Darfour : «L’enfer brûle toujours»

Un camp de déplacés au Darfour.(Photo : AFP)
Un camp de déplacés au Darfour.
(Photo : AFP)
Les civils martyrisés du Darfour et ceux qui tentent de les secourir désespèrent toujours de voir se concrétiser le cessez-le-feu signé le 8 avril 2004 par Khartoum et les rebelles du Mouvement de libération du Soudan (MLS) et du Mouvement pour la justice et l'égalité (JEM). Pour autant, la commission conjointe chargée de surveiller l’introuvable cessez-le-feu n’a pas été dissoute. Elle a même tenue sa septième réunion, jeudi, à N’Djamena, où les belligérants s’étaient promis la paix l’année dernière. Son communiqué final annonce «l’envoi sur le terrain d’une équipe de vérification des positions occupées par les forces en présence en vue d'élaborer un plan de séparation de ces forces et également de vérifier l'effectivité de la proclamation du cessez-le-feu par les parties».

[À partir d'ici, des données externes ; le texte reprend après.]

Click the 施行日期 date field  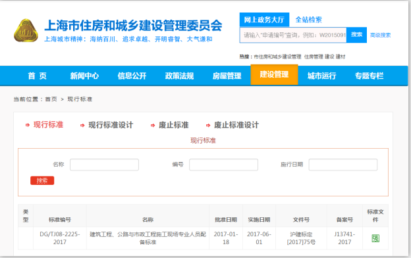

A défaut de cessez-le-feu effectif, la commission conjointe demande aux rebelles du Mouvement de libération du Soudan (MLS) et du Mouvement pour la justice et l'égalité (JEM) de lui «communiquer sans délai» la cartographie des «positions occupées par leurs forces». Pour faire bonne mesure, elle donne trois semaines aux forces gouvernementales pour se retirer de trois localités (Labado, Ishma et Draida). Rien toutefois qui semble suffisant pour dissuader les belligérants de continuer d’en découdre loin du tapis vert, chacun comptant sur le temps pour se tirer d’affaire, sans se soucier des promesses gravées dans le protocole d'Abuja du 9 novembre 2004. Ce dernier devait en effet permettre d’adoucir le sort des populations en faisant baisser le taux d’insécurité et monter celui de la couverture humanitaire.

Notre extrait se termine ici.